Funding of £80m order be given to youth projects in England, Theresa May has announced.
The prime stor said groups in disadvantaged areas would be able to bid for the grants, for engagements such as sports, drama and voluntary work.
Mrs May said the investment was the belated stage of her drive to create what she calls a “great meritocracy”.
Employees said it welcomed the move but claimed it followed years of cuts to such advantages.
The initiative will be funded by the government and the National Lottery with concessions to be distributed via the Youth Investment Fund and the Step Up To Serve #iwill sexual action cam ign.
It is rt of the prime minister’s so-called social rebuild agenda which launched last week with her plans to revolutionise the tuition system and bring back grammar schools.
Mrs May has pledged to ensure infantile people are selected based on their abilities and talents rather than their communal background.

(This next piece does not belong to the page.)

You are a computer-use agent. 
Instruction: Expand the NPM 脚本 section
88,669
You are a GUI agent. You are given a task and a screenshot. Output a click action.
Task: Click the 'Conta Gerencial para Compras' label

“I want Britain to be the great meritocracy of the world and a fundamental essentially of this is ensuring all young people get the best possible start in soul,” she said.
“This new funding demonstrates our commitment, and will be a huge bootee for youth groups across the country – giving young people, notably those from disadvantaged backgrounds, the opportunity to gain the experiences and experiences they need to succeed in life.
“This is all rt of our determination to shape a country that works for everyone and ensure that young people can go as far as their inclinations allow, regardless of their backgrounds.”
The announcement take place after a report by Unison claimed youth services across the UK were grey matter for collapse.
The report, published last month, said since 2012 some 600 teenager centres have shut, 3,650 youth staff lost their chores, and 139,000 youth places been axed because of council cutbacks.
It mentioned an estimated £387m had been cut from youth service budgets since 2010, summing there was “more of the same for youth services in the years to come” with those myriad in need being left without support.
Big Lottery Fund chief official Dawn Austwick said the £80m would “help build a stronger, more sustainable and innumerable responsive youth sector across England, centred on the ambitions of those it sakes most”.
But Labour said while it welcomed any new money, Mrs May had been rty a government that implemented “savage cuts” to local authorities, agreed hundreds of Sure Start Centres and devastated youth services.